[[ INFORMATION SUPPLIED, beginning ]]

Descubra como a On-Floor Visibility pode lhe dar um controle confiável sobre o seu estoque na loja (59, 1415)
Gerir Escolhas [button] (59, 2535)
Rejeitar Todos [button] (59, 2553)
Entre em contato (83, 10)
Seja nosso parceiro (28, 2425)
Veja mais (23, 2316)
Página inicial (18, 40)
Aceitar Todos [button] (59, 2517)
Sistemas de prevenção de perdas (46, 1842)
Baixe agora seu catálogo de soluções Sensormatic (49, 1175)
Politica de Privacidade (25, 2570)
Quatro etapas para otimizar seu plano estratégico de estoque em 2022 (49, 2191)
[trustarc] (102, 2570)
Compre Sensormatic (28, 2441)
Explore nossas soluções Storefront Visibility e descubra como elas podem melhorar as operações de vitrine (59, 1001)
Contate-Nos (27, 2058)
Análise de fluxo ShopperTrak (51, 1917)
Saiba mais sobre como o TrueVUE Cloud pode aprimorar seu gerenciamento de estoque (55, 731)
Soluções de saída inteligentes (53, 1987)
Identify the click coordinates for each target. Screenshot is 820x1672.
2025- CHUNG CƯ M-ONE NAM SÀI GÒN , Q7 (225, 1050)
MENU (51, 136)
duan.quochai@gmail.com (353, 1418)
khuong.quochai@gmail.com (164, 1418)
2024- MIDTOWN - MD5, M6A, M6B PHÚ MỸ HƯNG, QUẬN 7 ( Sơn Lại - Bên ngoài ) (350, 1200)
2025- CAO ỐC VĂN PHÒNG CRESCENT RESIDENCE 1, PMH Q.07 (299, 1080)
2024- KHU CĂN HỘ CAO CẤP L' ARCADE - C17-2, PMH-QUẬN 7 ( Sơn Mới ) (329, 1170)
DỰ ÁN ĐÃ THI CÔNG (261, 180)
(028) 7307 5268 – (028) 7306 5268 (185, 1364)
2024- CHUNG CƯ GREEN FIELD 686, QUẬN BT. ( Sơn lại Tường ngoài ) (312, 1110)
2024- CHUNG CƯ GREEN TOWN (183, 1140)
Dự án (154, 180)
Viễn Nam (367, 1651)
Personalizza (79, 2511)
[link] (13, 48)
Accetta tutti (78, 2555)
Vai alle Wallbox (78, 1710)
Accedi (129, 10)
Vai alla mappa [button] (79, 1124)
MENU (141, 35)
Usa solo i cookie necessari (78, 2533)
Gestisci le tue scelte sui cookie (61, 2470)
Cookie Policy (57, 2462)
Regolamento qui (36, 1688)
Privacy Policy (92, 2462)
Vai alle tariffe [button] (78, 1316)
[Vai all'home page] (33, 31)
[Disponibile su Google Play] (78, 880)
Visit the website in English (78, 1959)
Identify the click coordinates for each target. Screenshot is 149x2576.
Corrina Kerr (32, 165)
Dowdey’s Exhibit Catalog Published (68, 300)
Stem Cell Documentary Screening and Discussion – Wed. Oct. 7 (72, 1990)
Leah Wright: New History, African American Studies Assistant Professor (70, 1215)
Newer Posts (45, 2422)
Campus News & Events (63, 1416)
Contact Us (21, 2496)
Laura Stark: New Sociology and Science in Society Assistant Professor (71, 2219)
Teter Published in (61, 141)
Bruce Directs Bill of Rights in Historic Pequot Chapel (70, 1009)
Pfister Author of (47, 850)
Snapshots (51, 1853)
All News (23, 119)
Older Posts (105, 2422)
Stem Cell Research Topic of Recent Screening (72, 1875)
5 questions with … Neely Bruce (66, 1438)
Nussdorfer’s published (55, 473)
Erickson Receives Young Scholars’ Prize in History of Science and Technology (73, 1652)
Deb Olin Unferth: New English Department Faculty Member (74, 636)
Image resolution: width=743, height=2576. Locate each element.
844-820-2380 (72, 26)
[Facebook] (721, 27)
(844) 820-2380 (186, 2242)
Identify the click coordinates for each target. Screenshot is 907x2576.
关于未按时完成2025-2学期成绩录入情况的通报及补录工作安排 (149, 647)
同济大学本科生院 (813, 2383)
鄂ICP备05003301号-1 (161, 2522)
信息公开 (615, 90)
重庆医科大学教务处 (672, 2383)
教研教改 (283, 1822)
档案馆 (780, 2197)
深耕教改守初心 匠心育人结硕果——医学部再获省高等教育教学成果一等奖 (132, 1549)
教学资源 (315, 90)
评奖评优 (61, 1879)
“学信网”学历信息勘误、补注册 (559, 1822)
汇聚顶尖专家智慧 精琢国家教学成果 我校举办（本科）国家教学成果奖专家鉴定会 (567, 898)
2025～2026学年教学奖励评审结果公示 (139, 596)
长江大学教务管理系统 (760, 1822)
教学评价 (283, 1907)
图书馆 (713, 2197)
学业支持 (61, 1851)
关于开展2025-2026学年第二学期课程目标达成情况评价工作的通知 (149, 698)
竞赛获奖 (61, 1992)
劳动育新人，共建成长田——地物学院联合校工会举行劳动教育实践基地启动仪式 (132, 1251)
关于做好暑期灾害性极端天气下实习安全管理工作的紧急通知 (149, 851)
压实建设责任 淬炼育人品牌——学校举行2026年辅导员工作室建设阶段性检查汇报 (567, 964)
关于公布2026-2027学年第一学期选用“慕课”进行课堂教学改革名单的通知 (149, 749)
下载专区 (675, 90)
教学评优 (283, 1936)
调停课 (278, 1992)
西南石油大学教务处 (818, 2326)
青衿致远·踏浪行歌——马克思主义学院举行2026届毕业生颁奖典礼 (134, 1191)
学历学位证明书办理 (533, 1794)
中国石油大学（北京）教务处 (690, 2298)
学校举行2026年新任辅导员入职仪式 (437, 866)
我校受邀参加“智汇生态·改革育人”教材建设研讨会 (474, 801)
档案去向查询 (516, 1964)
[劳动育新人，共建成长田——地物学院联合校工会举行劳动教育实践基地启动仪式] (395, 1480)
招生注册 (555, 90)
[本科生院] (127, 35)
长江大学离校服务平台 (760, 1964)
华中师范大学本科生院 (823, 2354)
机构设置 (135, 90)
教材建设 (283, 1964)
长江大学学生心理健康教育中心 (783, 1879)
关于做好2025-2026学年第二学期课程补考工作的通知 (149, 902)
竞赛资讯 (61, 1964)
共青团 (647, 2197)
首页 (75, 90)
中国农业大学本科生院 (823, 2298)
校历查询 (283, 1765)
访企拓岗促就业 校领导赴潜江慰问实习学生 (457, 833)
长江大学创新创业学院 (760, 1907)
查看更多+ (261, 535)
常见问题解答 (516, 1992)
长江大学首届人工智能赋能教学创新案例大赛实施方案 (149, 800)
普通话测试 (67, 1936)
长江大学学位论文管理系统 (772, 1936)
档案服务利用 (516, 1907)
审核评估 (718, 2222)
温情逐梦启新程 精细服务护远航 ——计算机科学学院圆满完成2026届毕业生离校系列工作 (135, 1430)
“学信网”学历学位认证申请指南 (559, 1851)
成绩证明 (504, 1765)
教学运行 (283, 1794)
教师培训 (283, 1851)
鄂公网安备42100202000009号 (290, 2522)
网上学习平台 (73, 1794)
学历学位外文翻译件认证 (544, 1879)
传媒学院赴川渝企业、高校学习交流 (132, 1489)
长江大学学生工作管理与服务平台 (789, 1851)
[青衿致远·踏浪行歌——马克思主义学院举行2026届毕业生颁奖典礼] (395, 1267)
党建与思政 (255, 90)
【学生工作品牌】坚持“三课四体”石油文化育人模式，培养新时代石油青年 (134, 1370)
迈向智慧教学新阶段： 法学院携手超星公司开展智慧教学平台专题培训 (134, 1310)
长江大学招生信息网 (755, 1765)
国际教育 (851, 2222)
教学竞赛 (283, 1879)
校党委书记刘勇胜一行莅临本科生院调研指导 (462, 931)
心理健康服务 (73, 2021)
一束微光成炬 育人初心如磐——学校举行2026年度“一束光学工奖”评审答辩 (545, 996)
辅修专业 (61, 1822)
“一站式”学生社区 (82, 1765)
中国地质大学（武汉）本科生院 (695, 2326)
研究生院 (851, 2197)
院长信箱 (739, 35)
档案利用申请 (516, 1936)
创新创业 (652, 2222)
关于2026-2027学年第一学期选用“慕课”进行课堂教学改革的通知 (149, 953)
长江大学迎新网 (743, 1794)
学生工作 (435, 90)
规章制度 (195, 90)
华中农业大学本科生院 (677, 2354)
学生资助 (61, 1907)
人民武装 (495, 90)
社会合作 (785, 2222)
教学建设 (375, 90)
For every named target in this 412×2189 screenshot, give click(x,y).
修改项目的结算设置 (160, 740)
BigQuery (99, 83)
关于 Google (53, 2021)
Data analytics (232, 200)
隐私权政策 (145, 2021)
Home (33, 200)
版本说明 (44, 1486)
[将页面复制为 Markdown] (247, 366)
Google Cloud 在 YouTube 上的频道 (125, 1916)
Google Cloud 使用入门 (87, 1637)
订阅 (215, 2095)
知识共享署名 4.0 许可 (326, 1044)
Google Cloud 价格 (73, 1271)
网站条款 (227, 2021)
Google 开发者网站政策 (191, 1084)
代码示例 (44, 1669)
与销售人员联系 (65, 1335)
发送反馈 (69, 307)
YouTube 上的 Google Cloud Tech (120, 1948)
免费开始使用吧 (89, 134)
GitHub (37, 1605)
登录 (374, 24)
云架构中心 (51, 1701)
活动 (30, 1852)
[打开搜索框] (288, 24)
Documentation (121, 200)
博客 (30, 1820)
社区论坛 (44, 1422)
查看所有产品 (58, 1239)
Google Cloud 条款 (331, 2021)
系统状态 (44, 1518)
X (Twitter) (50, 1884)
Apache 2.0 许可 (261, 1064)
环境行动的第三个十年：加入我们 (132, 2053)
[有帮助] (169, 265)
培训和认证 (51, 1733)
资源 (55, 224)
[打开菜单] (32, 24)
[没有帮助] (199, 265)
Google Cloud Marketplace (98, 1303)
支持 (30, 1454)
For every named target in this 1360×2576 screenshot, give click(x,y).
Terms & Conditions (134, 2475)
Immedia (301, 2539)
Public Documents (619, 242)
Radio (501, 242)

[[ INFORMATION SUPPLIED, end ]]

» **WHAT YOU WILL DO**:
All lines above from the line with "Explore nossas soluções" through the line with "Screenshot is 820x1672.", both included, are to be set down exactly, with nothing else.

» **RESPONSE BOX**:
Explore nossas soluções Storefront Visibility e descubra como elas podem melhorar as operações de vitrine (59, 1001)
Contate-Nos (27, 2058)
Análise de fluxo ShopperTrak (51, 1917)
Saiba mais sobre como o TrueVUE Cloud pode aprimorar seu gerenciamento de estoque (55, 731)
Soluções de saída inteligentes (53, 1987)
Identify the click coordinates for each target. Screenshot is 820x1672.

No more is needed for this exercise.